Toxicologic Pathology Forum*: Opportunities and Challenges in the Use of Artificial Intelligence in Nonclinical Toxicologic Histopathology Evaluations

Abstract

*Disclaimer

This is an opinion article submitted to the Toxicologic Pathology Forum. It represents the views of the authors. It does not constitute an official position of the Society of Toxicologic Pathology, British Society of Toxicological Pathology, or European Society of Toxicologic Pathology, and the views expressed might not reflect the best practices recommended by these Societies. This article should not be construed to represent the policies, positions, or opinions of their respective organizations, employers, or regulatory agencies. The Toxicologic Pathology Forum is designed to stimulate discussion of topics relevant to regulatory issues in toxicologic pathology. Readers of Toxicologic Pathology are encouraged to send their thoughts on TPF opinion articles or ideas for new discussion topics to the Editor.

Introduction

Recent progress in the development of artificial intelligence (AI) designed to assist pathologists conducting histopathology evaluations may create a new paradigm in the interpretation of nonclinical toxicology studies with respect to technical, social, and economic changes in the way nonclinical toxicologic pathologists work. We believe the impact of this burgeoning technology will be understood as a classical example of the introduction of automation into an industrial workflow where machine work augments human effort and becomes a tool to increase the efficiency of routine, repetitive tasks.

Opportunities for Using Artificial Intelligence–Based Automation in Toxicologic Pathology

Histopathology evaluations in toxicologic pathology are suited to use AI-based automation because toxicology studies are typically designed as safety screens, and therefore, a complete set of tissues is usually evaluated.¹⁶ Given the resulting large tissue sets, a critical labor-intensive first step in the workflow is identifying specimens that warrant further characterization by the Study Pathologist. Automation that performs histology quality control would be a labor-saving first step, and automation that sensitively and specifically identifies specimens with a high probability of having test article-related findings could reduce the time a pathologist spends evaluating toxicology studies by reducing the attention currently allocated to specimens with no findings (ie, that are unremarkable) or regions of specimens with no findings.

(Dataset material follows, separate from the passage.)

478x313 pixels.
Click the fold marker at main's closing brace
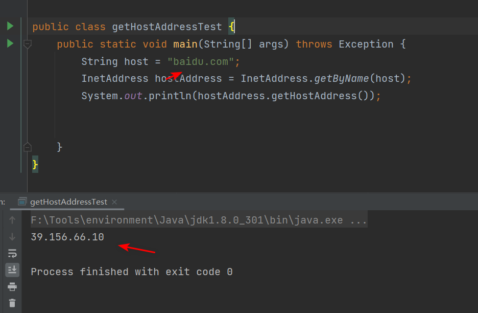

Moreover, in most scientific disciplines, observations are presented separately from interpretations.¹⁵ This separation of observation from interpretation is not always clear in histopathology evaluations, because a new interpretation often requires a return to the specimens for fresh observation, eg, in a retrospective peer review or a Pathology Working Group process. The uniqueness of histopathology diagnoses is acknowledged in Good Laboratory Practice regulations, where the raw histopathology data are defined as the signed and dated final report⁴ and interim notes and peer review discussions are not considered raw data. Therefore, histopathology observations and interpretations are intrinsically complex and can be difficult to fully contextualize in some situations without access to the specimens. AI–based analysis of histology slides may be standardized across studies and allow stakeholders without access to the specimens to make like-for-like comparisons based on AI data. The use of AI data from the analysis of histology slides may alter anatomic histopathology evaluations so that they are more like clinical pathology data generation, where data resulting from the assessment of specimens take the form of numbers generated by an instrument. However, at the current time, the methods and process for alignment on AI-score outputs, standardization, and interpretation for histomorphologic data generation are to be determined.

Currently explored applications of AI in toxicologic pathology include automated tissue classification and segmentation, quantitative detection and enumeration of defined lesions, workflow efficiency (ie, quality control, data mining), and algorithmic screening/triaging of specimens.¹⁴ In our opinion, the most significant opportunity for AI in toxicologic pathology lies in aiding histological evaluations to reduce the time pathologists allocate to specimens that are not remarkable. This type of support will allow pathologists to focus more of their efforts on the interpretation of findings and contextual risk assessment, which will continue to necessitate human expertise. Our view is that embracing this technology and confronting the challenges it poses will allow our profession to adapt to and thrive in the coming era.

Challenges to Development and Use of Artificial Intelligence–Based Automation in Production

Despite the potential of AI to reduce repetitive tasks and to automate histopathology analysis, there are some challenges in the current trajectory for adoption in toxicologic pathology. One example is the use of the term “Artificial Intelligence” to describe this technology, which has the unfortunate effect of creating an association between algorithmic output and human intellect. Conflating algorithmic output and human intellect makes it easy to forget that AI output does not account for context that was not presented during algorithm training but may apply in a new use-case. As AI algorithms continue to evolve, it’s important for us to stay attentive and ensure they are used in appropriate contexts to generate accurate and reliable outputs. This proactive approach will help us harness the full potential of AI technology.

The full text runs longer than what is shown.